### What you will do
Of all the entries below, only the lines from the one with "Click Starter plan's" up to and including the one with "Given: Click the 30 Oct 2018 date label" are to be duplicated exactly.

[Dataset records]

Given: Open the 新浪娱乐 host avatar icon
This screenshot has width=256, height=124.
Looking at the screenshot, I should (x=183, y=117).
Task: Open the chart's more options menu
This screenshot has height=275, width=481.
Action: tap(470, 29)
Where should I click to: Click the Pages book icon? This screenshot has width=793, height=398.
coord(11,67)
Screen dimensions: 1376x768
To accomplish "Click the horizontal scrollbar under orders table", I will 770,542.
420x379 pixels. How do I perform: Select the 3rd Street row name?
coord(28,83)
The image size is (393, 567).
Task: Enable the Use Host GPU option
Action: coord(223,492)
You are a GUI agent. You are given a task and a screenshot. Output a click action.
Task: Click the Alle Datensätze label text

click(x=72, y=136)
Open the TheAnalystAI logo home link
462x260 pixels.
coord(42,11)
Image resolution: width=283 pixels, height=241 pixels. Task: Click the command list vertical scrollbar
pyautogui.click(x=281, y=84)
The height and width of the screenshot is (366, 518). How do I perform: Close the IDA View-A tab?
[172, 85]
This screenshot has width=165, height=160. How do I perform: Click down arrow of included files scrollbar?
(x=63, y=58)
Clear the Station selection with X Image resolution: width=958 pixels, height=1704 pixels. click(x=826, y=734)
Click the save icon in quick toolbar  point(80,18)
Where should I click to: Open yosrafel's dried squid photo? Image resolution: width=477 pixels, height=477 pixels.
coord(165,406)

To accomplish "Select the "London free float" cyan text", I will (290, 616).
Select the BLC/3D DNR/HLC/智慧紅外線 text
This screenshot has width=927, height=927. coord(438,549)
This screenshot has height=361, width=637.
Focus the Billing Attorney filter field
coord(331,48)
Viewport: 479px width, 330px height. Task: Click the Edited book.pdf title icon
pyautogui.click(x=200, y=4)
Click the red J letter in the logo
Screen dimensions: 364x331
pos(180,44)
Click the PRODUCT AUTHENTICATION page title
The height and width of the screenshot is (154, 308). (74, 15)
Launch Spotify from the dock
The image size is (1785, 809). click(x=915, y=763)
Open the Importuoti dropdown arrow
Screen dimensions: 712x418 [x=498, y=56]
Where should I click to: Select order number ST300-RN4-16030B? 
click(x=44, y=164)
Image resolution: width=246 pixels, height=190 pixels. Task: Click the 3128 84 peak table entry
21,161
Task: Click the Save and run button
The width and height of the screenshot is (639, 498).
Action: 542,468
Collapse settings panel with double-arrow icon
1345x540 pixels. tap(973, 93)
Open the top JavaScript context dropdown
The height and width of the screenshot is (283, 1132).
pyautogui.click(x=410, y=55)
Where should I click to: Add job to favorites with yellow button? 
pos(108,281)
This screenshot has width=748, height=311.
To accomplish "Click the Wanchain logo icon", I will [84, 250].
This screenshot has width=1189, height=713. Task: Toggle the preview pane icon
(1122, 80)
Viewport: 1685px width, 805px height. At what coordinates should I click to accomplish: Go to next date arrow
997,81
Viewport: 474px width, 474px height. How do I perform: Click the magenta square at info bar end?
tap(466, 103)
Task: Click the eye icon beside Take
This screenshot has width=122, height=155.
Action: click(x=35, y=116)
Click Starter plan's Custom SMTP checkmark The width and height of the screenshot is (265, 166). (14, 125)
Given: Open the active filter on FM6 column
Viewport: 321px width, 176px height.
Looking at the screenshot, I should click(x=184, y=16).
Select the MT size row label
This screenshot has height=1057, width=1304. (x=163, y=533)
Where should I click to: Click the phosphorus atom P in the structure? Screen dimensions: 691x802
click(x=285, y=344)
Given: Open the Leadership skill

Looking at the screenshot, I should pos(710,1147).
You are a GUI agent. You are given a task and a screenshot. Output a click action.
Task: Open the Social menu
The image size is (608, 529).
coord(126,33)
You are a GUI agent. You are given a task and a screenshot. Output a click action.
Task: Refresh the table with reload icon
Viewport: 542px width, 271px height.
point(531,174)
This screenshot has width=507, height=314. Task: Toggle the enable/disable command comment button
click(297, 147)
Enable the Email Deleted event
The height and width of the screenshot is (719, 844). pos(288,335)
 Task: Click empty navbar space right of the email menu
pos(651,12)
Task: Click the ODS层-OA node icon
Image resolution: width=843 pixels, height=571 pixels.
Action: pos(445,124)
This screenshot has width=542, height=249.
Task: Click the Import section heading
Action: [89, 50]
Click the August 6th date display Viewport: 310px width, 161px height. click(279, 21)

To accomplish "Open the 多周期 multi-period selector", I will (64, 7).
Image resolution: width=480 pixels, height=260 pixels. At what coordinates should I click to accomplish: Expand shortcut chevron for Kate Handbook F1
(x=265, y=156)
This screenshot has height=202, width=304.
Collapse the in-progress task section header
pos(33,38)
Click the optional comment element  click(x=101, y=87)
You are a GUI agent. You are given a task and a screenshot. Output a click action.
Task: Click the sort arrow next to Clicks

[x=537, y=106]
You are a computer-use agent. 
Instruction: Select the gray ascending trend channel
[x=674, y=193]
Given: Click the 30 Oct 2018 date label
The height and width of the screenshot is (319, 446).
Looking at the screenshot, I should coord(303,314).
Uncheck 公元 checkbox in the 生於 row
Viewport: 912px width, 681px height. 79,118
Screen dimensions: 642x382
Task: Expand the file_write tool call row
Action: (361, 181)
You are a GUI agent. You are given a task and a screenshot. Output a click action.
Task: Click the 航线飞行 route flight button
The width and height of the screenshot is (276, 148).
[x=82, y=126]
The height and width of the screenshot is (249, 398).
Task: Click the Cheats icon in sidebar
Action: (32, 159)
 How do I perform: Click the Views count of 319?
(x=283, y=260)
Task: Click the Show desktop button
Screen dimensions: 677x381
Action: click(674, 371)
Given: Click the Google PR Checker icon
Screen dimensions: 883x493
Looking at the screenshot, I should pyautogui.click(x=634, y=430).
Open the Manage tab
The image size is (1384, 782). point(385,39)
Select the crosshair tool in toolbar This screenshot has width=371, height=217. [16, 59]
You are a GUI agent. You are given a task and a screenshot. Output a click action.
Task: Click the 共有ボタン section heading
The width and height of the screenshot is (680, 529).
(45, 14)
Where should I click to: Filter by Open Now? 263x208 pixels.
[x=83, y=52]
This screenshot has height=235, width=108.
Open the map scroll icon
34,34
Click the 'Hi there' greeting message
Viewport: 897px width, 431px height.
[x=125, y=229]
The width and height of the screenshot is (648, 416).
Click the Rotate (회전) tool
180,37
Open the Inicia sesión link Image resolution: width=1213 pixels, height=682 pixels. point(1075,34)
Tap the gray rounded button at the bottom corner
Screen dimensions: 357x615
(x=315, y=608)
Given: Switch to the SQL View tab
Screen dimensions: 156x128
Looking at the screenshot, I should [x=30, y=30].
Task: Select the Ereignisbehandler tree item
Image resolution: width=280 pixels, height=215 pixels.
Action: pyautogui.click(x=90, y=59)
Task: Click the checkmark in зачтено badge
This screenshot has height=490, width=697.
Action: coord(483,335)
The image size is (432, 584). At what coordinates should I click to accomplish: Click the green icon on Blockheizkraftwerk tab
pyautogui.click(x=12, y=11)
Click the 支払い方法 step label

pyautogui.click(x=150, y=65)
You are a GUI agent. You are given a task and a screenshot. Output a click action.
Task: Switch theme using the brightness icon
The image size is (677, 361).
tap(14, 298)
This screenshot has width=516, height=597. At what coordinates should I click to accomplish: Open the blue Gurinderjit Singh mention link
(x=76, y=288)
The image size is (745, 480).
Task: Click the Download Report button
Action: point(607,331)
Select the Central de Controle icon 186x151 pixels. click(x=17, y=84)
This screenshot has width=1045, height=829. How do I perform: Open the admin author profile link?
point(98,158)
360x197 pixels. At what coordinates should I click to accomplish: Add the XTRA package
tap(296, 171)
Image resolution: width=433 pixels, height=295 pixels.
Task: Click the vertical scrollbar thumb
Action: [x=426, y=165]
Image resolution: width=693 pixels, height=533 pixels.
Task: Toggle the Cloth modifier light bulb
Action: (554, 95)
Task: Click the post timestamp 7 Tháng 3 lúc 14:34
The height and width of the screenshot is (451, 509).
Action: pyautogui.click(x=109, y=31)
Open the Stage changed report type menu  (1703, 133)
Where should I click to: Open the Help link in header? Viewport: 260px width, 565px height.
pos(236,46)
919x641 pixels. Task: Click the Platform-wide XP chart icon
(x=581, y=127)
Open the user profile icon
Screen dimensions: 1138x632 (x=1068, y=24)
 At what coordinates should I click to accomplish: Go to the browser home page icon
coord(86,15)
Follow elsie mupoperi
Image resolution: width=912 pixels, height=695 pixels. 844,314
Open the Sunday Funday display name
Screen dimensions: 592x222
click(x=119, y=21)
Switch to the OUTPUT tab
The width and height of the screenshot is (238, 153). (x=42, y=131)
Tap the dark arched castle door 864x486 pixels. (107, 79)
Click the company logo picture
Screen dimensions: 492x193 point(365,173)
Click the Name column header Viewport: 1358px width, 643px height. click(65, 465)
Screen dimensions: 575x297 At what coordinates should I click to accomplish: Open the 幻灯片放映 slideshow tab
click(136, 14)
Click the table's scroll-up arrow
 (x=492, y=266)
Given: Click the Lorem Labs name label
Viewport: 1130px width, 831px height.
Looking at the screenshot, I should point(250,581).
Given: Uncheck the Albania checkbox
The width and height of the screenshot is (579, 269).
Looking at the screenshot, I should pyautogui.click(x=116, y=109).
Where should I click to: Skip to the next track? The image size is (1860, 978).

### Response to the exercise
Click Starter plan's Custom SMTP checkmark The width and height of the screenshot is (265, 166). (14, 125)
Given: Open the active filter on FM6 column
Viewport: 321px width, 176px height.
Looking at the screenshot, I should click(x=184, y=16).
Select the MT size row label
This screenshot has height=1057, width=1304. (x=163, y=533)
Where should I click to: Click the phosphorus atom P in the structure? Screen dimensions: 691x802
click(x=285, y=344)
Given: Open the Leadership skill

Looking at the screenshot, I should pos(710,1147).
You are a GUI agent. You are given a task and a screenshot. Output a click action.
Task: Open the Social menu
The image size is (608, 529).
coord(126,33)
You are a GUI agent. You are given a task and a screenshot. Output a click action.
Task: Refresh the table with reload icon
Viewport: 542px width, 271px height.
point(531,174)
This screenshot has width=507, height=314. Task: Toggle the enable/disable command comment button
click(297, 147)
Enable the Email Deleted event
The height and width of the screenshot is (719, 844). pos(288,335)
 Task: Click empty navbar space right of the email menu
pos(651,12)
Task: Click the ODS层-OA node icon
Image resolution: width=843 pixels, height=571 pixels.
Action: pos(445,124)
This screenshot has width=542, height=249.
Task: Click the Import section heading
Action: [89, 50]
Click the August 6th date display Viewport: 310px width, 161px height. click(279, 21)

To accomplish "Open the 多周期 multi-period selector", I will (64, 7).
Image resolution: width=480 pixels, height=260 pixels. At what coordinates should I click to accomplish: Expand shortcut chevron for Kate Handbook F1
(x=265, y=156)
This screenshot has height=202, width=304.
Collapse the in-progress task section header
pos(33,38)
Click the optional comment element  click(x=101, y=87)
You are a GUI agent. You are given a task and a screenshot. Output a click action.
Task: Click the sort arrow next to Clicks

[x=537, y=106]
You are a computer-use agent. 
Instruction: Select the gray ascending trend channel
[x=674, y=193]
Given: Click the 30 Oct 2018 date label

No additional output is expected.